■ Aim of the exercise:
Every entry is to be returned unchanged, and no picture is to be included.
═════ Source information
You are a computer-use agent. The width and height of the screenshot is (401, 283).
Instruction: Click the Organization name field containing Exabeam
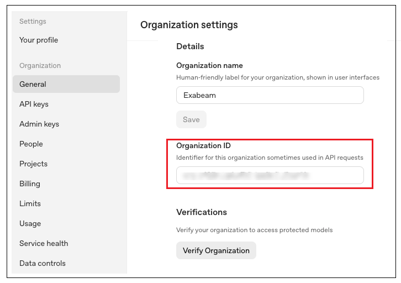pos(270,95)

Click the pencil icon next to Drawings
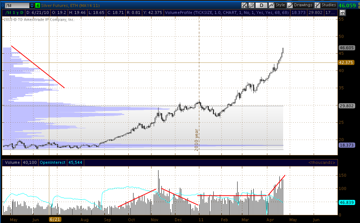point(290,5)
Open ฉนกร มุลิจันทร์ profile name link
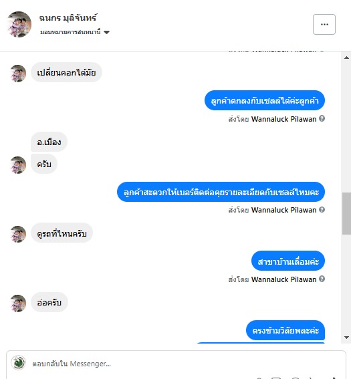The width and height of the screenshot is (351, 379). pyautogui.click(x=68, y=18)
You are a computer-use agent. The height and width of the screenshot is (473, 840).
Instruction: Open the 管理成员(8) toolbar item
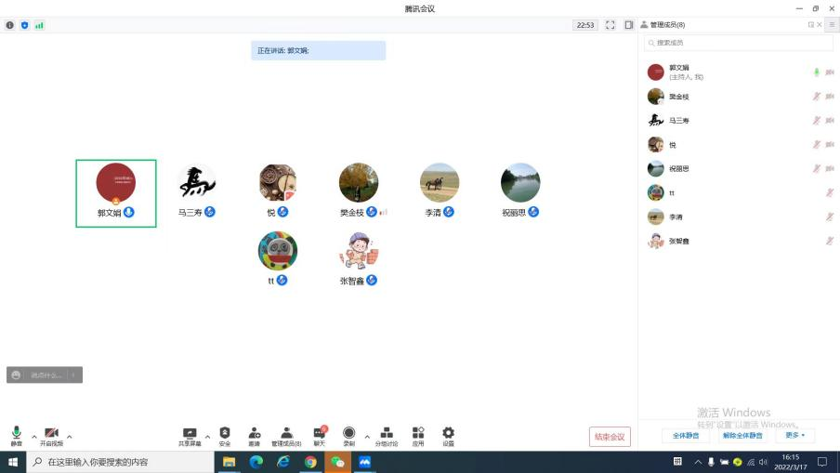pos(286,434)
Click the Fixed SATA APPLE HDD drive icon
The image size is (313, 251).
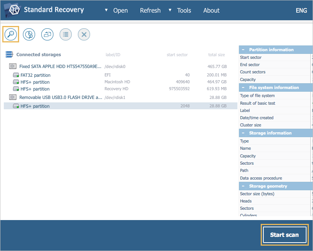tap(13, 66)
══════════
■ Solution to the exercise:
You are a computer-use agent. The width and height of the screenshot is (401, 283).
Instruction: Click the Organization name field containing Exabeam
pos(270,95)

Click the pencil icon next to Drawings
point(290,5)
Open ฉนกร มุลิจันทร์ profile name link
The width and height of the screenshot is (351, 379). pyautogui.click(x=68, y=18)
You are a computer-use agent. The height and width of the screenshot is (473, 840).
Instruction: Open the 管理成员(8) toolbar item
pos(286,434)
Click the Fixed SATA APPLE HDD drive icon
The image size is (313, 251).
tap(13, 66)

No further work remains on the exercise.